For a lightweight integration with Kubernetes, you can run a DAG using a Job or CronJob resource:

apiVersion: batch/v1beta1
kind: CronJob
metadata:
  name: my-workflow
spec:
  schedule: '30 8 * * *'
  jobTemplate:
    spec:
      template:
        spec:
          containers:
          - name: app
            image: your_image
            tag: latest
            command:
            - workflows
            - your_project.config
            - run
            - your_dag

There is also a Kubernetes scheduler implementation which creates Kubernetes Pods for each task, allowing them to run in parallel. See see Scheduler.

Django

Workflows can be used with database libraries such as SQLAlchemy and the Django ORM. These libraries can simplify database operations but they are not required.

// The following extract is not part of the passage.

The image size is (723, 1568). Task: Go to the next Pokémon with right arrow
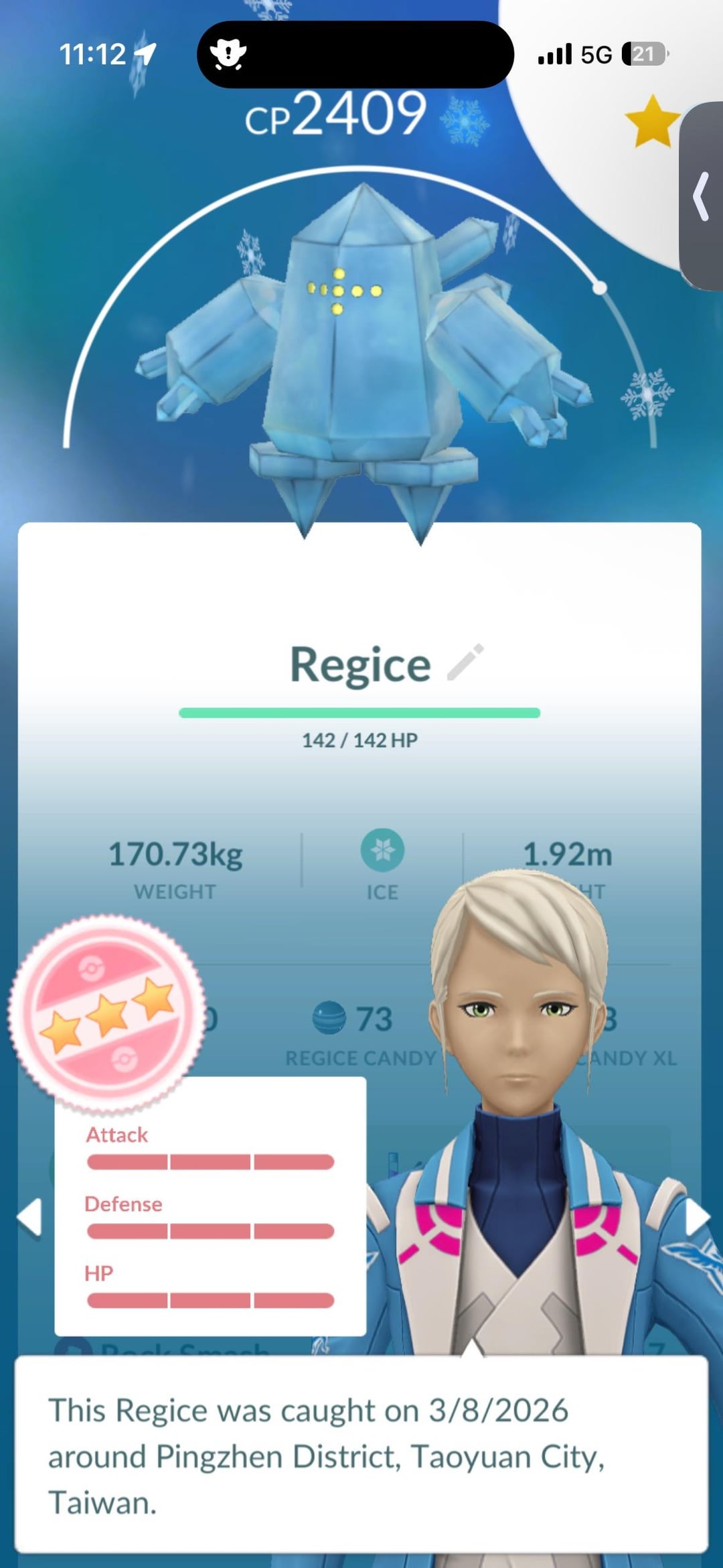point(697,1216)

The workflows scheduler uses Django models internally but Django is not installed unless you request the scheduler add-on. To use Django in your tasks, you should run the Django setup in the config.py file before the individual task files are loaded like this:

import os, django

os.environ.setdefault("DJANGO_SETTINGS_MODULE", "my_app.settings")
django.setup()

Then, import and use your models in your Python task files.